DATA:
━━━━━━━━━━━━━━━━━━━━
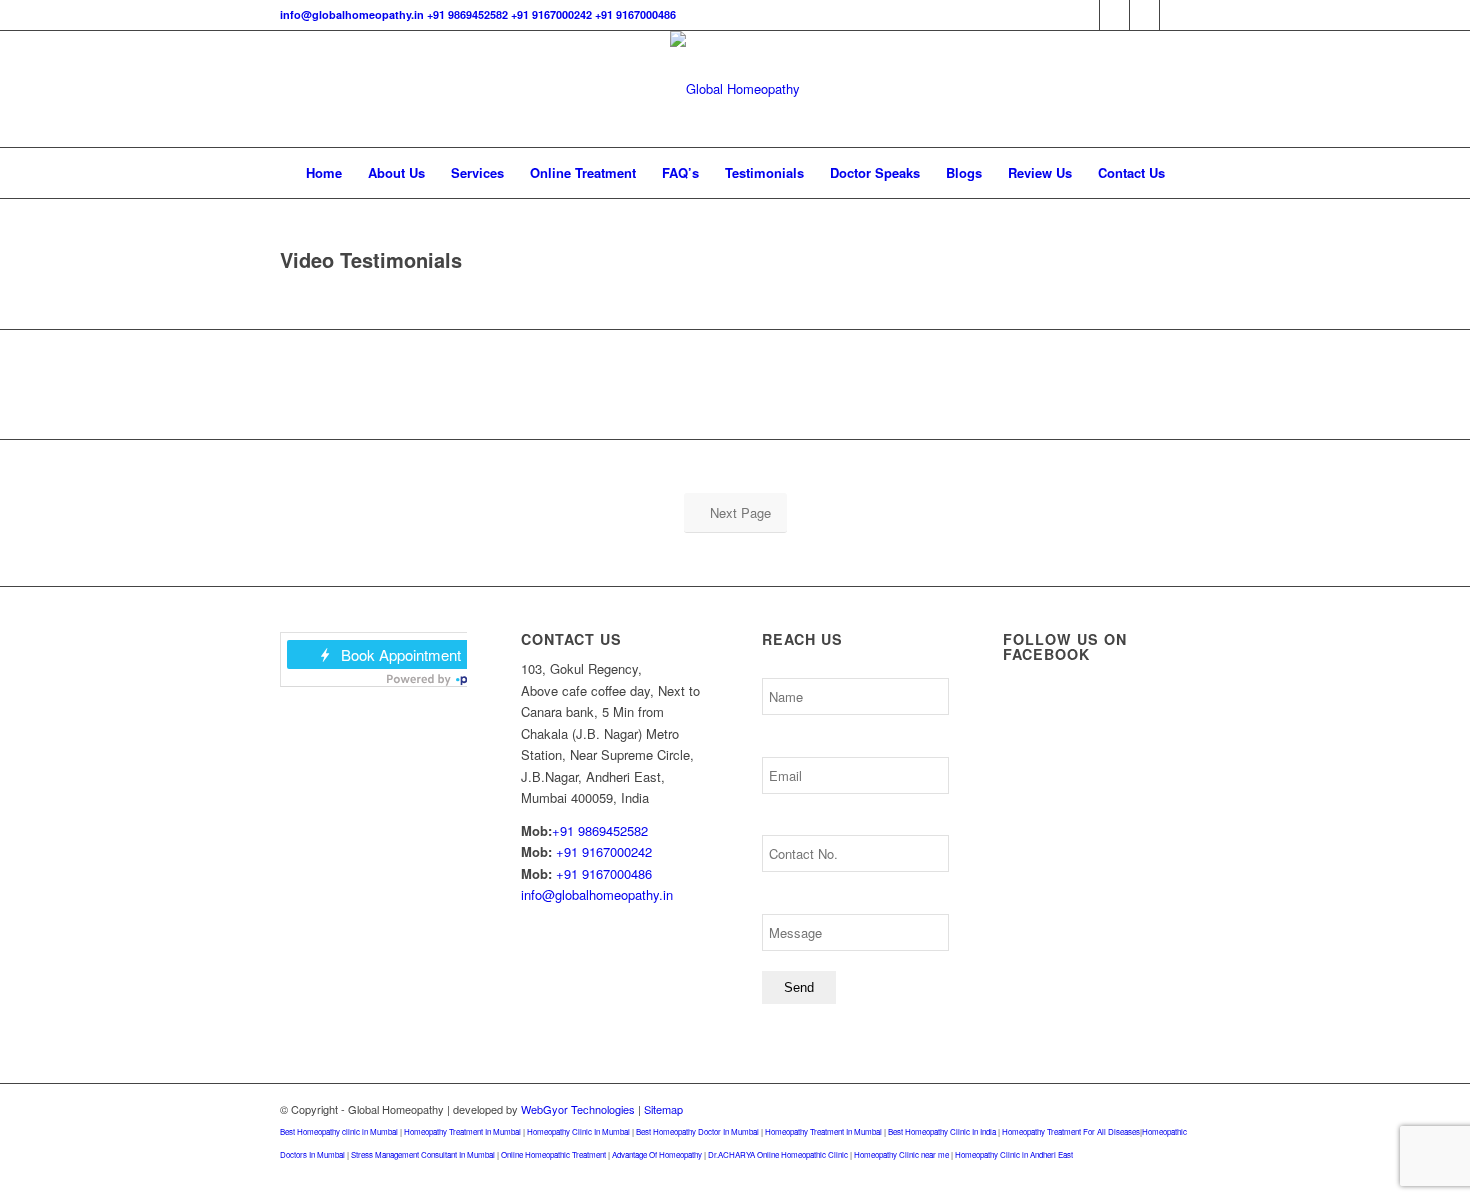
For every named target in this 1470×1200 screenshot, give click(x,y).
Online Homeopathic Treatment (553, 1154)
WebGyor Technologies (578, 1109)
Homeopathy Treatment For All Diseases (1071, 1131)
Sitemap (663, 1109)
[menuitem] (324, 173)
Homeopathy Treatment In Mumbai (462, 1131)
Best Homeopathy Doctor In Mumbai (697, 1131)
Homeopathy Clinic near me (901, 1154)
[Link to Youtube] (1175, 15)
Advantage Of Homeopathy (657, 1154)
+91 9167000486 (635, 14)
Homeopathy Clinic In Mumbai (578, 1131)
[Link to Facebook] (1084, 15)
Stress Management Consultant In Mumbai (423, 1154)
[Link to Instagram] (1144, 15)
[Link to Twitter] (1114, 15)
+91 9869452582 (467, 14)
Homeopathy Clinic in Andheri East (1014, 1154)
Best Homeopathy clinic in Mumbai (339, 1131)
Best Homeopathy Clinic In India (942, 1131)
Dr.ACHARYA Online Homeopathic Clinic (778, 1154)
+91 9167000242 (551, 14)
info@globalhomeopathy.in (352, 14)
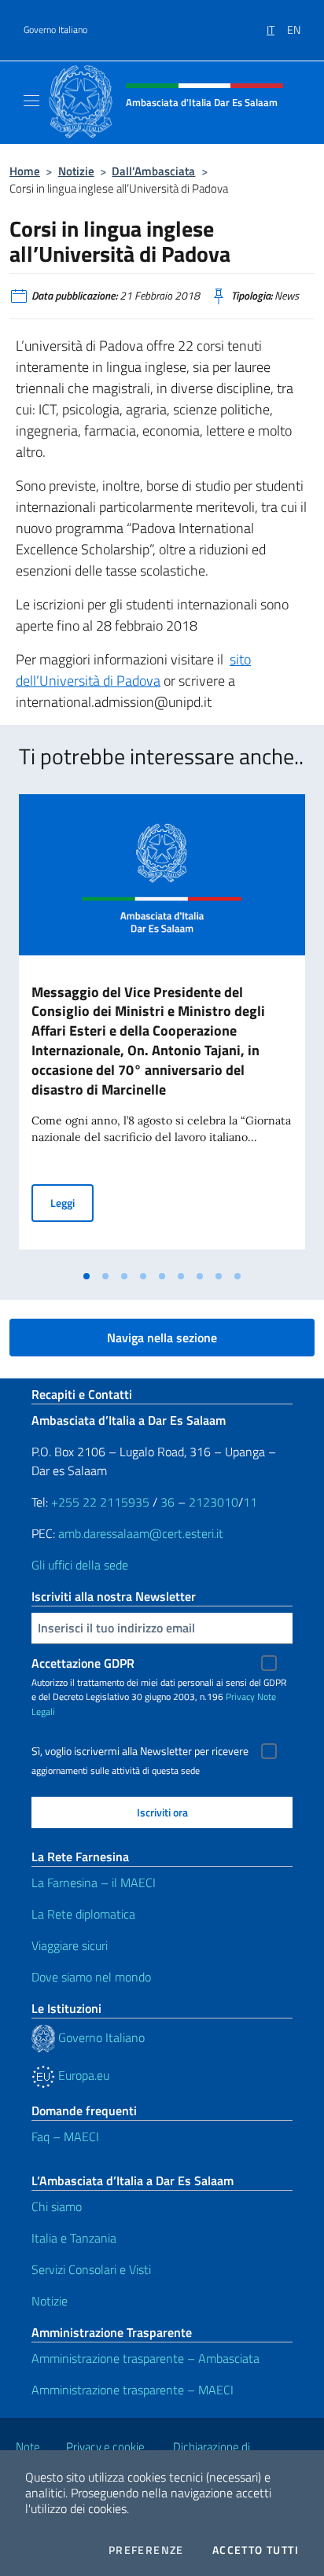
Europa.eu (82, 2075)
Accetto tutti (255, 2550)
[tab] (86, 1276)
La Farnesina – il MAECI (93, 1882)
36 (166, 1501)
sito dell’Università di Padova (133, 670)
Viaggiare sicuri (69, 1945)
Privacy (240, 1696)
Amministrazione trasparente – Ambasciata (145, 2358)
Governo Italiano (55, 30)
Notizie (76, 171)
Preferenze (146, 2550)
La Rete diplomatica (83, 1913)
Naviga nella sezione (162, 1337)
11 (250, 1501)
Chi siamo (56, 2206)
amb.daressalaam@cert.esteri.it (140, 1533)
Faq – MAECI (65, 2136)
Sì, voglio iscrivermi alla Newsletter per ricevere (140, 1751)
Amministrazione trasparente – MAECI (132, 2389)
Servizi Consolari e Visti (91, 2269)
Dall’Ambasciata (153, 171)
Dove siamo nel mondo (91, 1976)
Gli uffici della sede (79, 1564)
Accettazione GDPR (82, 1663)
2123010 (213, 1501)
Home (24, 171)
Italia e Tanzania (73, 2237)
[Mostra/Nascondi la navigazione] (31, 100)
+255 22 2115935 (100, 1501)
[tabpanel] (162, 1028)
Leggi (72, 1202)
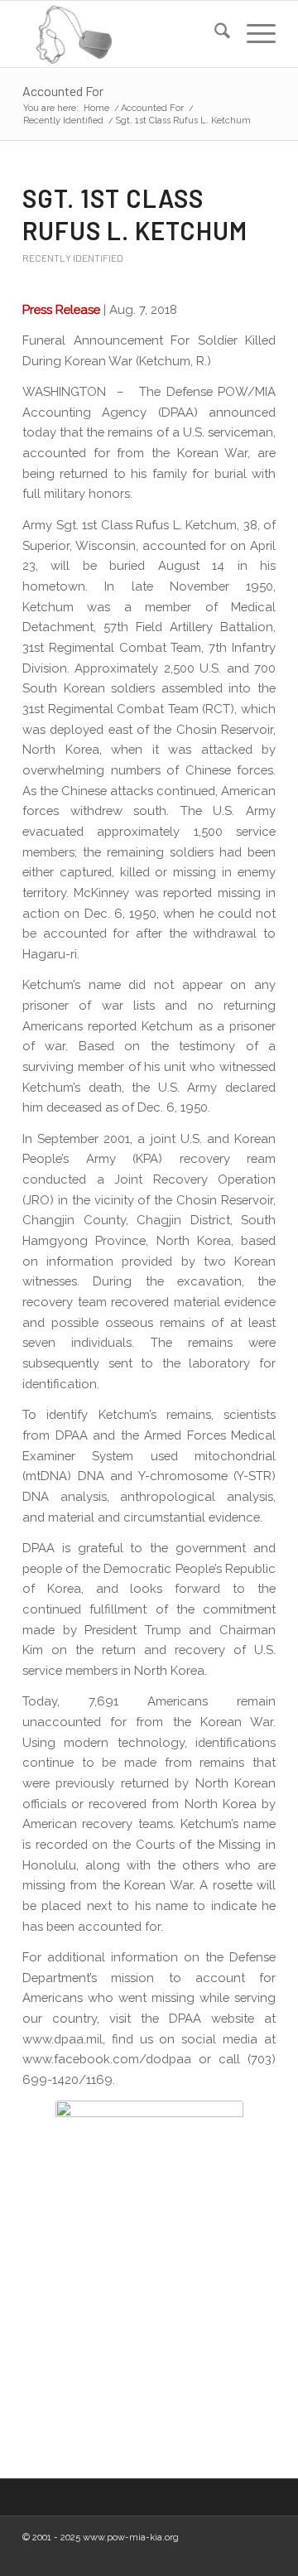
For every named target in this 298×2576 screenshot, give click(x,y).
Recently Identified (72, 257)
━━━━━━━━━━━━━━━━━━━━
Exact copy, pictures excluded: repeat the lines from the top of the material through the line with "Dr.ACHARYA Online Homeopathic".

TASK RESPONSE:
For every named target in this 1470×1200 screenshot, give click(x,y).
Online Homeopathic Treatment (553, 1154)
WebGyor Technologies (578, 1109)
Homeopathy Treatment For All Diseases (1071, 1131)
Sitemap (663, 1109)
[menuitem] (324, 173)
Homeopathy Treatment In Mumbai (462, 1131)
Best Homeopathy Doctor In Mumbai (697, 1131)
Homeopathy Clinic near me (901, 1154)
[Link to Youtube] (1175, 15)
Advantage Of Homeopathy (657, 1154)
+91 9167000486 (635, 14)
Homeopathy Clinic In Mumbai (578, 1131)
[Link to Facebook] (1084, 15)
Stress Management Consultant In Mumbai (423, 1154)
[Link to Instagram] (1144, 15)
[Link to Twitter] (1114, 15)
+91 9869452582 (467, 14)
Homeopathy Clinic in Andheri East (1014, 1154)
Best Homeopathy clinic in Mumbai (339, 1131)
Best Homeopathy Clinic In India (942, 1131)
Dr.ACHARYA Online Homeopathic Clinic (778, 1154)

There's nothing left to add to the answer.